What's bubbling in the labs: Industry players scurry to raise capacity bar

The never-ending demand for bandwidth increases in the optical backbone continues to sizzle in laboratories as carriers and vendors alike strive for improvements.

With developments in dense wave division multiplexing (DWDM), more wavelengths are being squeezed onto the same single fiber and higher bit-rates are being achieved on those wavelengths to help meet the capacity demands.

While trying to satisfy those demands, Pirelli Cable and Systems and AT&T Labs believe they have reached a milestone by achieving a four-channel WDM transmission over 75 kilometers of single-mode fiber at a per-channel rate of 40 Gb/s, or160 Gb/s capacity, using fiber gratings. In addition, the two companies demonstrated 320 Gb/s bandwidth by transmitting 32 10-Gb/s channels over 375 kilometers with the broadband fiber gratings.

"For increasing capacity on already installed fiber, you are dealing with so-called conventional single-mode fiber, and with that you need to take care of dispersion somehow," said Robert Tkach, division manager of lightwave networks research at AT&T Labs. There are a couple of different ways to compensate for the dispersion, Tkach said.

One method is to use dispersion compensating fiber, which coils up some of the fiber at an amplifier site to compensate for the dispersion. The other method, which is used in the Pirelli and AT&T development, uses broadband fiber gratings to handle the dispersion.

In laboratory trials, the dispersion compensating fiber has reached a record capacity of 3 Tb/s, which is far greater than the AT&T and Pirelli development. So why pursue the broadband fiber gratings that have lower capacity rates? Tkach answered that AT&T is always trying to experiment with alternate technologies. "It's a lab rule to see to it that the best technology is being deployed into the systems that we ultimately buy," said Tkach. As a caveat, Tkach said that although AT&T Labs and Pirelli are testing the technology, there is no guarantee that it will be deployed. Instead, the technology ensures that customers will be able to purchase systems that have more capacity and are less expensive. The cost savings are due in part to the length of the broadband gratings.

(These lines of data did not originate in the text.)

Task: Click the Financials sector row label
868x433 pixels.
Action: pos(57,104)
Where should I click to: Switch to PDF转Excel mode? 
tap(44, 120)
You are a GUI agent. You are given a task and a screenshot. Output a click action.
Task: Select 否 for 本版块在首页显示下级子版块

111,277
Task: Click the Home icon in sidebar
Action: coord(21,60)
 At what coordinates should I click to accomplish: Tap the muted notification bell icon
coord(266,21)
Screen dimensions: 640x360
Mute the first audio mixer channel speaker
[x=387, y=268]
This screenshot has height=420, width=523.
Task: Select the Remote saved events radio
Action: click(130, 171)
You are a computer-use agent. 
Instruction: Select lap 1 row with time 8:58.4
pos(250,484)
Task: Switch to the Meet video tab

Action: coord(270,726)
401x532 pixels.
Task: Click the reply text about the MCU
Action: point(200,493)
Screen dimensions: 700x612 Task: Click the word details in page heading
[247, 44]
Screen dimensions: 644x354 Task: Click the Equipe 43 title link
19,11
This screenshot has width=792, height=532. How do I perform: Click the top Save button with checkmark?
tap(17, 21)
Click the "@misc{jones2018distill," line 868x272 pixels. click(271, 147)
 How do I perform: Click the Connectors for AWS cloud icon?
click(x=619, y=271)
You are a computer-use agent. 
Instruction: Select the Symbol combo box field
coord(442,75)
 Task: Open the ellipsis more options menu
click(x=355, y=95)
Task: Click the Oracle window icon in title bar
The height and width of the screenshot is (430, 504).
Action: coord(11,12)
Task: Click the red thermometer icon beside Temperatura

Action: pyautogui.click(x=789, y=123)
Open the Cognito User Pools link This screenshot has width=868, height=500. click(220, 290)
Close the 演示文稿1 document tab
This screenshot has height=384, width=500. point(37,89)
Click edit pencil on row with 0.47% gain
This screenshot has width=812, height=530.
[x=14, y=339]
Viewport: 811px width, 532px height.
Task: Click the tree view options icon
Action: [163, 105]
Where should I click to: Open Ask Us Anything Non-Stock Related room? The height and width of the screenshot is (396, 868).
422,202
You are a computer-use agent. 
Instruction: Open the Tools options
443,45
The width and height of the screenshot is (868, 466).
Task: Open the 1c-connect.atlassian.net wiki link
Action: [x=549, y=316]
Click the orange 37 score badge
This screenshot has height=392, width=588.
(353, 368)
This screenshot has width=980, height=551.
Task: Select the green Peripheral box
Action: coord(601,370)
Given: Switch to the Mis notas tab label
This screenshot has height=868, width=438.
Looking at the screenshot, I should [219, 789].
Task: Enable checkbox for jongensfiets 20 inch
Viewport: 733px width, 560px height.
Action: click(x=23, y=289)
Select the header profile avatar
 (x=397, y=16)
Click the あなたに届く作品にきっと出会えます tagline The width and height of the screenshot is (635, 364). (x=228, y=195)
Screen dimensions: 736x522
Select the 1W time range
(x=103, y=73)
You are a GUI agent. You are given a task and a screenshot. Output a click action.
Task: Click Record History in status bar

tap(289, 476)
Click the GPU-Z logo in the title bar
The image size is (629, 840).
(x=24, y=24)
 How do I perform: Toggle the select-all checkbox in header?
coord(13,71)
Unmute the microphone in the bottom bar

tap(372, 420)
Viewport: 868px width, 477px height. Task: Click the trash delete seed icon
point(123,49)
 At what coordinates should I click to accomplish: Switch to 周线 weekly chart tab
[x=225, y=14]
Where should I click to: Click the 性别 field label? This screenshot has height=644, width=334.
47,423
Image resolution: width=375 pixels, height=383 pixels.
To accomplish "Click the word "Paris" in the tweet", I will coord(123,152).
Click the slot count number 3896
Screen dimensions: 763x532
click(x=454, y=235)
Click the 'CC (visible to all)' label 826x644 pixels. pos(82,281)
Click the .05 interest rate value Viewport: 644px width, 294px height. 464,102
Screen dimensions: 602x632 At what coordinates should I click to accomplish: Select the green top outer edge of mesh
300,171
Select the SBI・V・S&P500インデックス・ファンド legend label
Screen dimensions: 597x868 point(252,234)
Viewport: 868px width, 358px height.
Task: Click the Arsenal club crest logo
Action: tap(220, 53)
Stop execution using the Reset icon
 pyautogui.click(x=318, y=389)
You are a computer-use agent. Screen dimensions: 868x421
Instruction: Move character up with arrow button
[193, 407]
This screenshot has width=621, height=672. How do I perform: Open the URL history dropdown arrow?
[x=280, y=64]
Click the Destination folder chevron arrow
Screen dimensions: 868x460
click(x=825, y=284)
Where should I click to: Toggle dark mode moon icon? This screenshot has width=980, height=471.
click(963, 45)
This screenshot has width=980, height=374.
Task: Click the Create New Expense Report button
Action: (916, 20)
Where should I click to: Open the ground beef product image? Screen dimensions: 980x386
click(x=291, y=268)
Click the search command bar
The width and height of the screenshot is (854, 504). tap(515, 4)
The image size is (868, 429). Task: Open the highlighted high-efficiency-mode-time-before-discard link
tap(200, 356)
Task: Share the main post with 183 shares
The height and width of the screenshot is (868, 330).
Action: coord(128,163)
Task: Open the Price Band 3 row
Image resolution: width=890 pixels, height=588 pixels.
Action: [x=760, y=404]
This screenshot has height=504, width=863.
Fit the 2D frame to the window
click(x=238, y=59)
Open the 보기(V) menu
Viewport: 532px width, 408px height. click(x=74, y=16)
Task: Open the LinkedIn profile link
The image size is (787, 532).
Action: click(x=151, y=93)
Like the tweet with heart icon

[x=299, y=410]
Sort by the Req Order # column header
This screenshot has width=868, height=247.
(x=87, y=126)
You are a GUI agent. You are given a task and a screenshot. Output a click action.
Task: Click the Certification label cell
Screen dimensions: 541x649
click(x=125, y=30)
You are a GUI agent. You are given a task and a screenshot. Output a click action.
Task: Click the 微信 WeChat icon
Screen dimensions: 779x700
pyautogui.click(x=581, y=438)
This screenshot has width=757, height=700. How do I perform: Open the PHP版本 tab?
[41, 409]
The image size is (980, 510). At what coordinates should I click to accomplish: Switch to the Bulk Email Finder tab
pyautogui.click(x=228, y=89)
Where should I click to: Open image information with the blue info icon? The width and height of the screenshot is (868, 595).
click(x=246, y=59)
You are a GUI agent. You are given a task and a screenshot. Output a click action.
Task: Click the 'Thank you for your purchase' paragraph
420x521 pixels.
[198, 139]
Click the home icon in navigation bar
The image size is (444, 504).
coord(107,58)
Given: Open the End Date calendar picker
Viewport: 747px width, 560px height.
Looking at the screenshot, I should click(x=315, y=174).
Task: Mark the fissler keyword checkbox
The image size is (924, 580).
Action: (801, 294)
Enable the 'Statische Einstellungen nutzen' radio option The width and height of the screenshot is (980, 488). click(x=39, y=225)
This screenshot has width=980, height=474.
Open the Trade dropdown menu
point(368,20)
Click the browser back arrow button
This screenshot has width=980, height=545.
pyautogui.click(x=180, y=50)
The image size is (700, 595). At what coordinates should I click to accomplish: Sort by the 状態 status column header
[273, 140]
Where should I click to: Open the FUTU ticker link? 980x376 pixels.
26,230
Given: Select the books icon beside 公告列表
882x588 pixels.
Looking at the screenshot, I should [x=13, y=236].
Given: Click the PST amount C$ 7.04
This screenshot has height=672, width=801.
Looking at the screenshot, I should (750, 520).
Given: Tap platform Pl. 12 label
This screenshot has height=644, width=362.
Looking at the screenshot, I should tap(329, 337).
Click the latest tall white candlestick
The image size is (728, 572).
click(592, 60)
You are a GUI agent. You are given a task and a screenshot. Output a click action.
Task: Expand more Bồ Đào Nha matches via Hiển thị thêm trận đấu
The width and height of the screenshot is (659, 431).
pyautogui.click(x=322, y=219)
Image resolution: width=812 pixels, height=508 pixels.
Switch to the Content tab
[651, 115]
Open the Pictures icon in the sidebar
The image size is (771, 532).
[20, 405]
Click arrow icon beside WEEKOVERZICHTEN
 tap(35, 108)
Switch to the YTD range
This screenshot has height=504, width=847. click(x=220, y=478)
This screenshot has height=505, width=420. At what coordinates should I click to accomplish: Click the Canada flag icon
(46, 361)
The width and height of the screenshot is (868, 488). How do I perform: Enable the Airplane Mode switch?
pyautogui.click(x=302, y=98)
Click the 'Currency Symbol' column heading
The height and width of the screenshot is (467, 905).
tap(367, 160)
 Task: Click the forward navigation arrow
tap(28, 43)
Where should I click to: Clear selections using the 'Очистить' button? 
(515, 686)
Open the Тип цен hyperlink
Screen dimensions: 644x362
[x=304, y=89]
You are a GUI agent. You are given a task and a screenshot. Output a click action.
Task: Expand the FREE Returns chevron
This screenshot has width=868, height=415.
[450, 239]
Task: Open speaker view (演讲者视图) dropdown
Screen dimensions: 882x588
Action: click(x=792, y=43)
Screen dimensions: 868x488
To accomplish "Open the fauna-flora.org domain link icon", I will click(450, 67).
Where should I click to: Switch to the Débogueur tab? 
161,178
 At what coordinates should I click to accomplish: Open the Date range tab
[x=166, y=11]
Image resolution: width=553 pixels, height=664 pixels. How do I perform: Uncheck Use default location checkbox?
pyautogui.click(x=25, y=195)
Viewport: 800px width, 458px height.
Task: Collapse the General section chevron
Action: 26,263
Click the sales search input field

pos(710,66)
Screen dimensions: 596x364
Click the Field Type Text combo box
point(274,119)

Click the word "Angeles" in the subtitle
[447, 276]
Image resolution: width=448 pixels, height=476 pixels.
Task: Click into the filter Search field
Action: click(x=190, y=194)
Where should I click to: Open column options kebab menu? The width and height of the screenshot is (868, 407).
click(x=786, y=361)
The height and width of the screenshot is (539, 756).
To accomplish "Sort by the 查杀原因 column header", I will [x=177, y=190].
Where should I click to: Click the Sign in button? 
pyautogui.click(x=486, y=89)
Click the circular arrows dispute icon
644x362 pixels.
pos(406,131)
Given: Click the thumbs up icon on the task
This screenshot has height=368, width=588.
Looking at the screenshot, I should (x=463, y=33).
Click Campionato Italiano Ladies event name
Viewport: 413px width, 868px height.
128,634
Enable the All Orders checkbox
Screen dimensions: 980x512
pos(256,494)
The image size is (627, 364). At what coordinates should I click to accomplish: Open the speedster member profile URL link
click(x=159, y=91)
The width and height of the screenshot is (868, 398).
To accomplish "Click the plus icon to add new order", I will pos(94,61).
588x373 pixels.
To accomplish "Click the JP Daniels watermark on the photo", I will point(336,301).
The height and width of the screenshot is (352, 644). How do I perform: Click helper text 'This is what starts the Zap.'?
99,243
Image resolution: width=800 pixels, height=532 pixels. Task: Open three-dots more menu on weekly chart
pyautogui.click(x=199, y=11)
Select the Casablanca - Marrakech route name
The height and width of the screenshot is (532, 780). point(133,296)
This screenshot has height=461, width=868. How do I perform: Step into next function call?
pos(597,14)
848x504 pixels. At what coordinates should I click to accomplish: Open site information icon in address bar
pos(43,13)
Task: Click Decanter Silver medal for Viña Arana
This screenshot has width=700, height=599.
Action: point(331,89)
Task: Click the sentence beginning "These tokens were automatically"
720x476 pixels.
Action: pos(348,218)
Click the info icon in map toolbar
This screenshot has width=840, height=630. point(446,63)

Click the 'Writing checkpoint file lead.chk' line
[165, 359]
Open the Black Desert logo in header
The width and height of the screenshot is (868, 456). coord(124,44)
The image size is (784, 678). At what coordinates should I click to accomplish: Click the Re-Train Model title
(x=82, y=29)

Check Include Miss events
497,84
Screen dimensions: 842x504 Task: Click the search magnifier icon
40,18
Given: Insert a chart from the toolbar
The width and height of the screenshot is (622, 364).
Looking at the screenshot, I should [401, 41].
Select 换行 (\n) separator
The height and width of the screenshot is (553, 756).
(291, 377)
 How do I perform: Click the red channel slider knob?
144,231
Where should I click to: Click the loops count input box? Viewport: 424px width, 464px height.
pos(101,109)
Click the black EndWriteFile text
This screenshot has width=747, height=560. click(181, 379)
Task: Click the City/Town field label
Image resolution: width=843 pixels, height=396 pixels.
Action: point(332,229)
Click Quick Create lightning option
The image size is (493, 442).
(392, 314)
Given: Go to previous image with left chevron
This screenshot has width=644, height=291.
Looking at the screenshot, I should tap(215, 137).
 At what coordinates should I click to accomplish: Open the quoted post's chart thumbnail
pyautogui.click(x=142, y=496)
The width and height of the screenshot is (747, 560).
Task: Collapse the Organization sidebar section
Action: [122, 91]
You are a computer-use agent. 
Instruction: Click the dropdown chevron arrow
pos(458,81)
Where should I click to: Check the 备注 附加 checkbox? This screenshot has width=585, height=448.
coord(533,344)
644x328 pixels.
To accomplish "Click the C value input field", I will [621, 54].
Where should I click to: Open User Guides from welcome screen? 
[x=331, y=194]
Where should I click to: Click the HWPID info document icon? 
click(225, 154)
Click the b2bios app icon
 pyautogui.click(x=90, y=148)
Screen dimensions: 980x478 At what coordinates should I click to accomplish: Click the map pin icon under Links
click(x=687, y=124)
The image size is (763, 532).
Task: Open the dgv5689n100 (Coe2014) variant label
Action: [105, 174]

"The broadband fiber gratings are much shorter - about a meter long - but work in a different way," said Tkach. The fiber gratings compensate for the dispersion by reflecting different colors of light at a different point in the fiber grating, he said. By using the gratings, the delay across the optical signal can be equalized, enabling it to be accomplished over a shorter distance, thus driving costs down.

Tkach pointed to those lower costs as a reason for AT&T's involvement with the laboratory trials. "We are looking at this particular technology because we think it offers advantages in terms of costs and performance going forward," he said.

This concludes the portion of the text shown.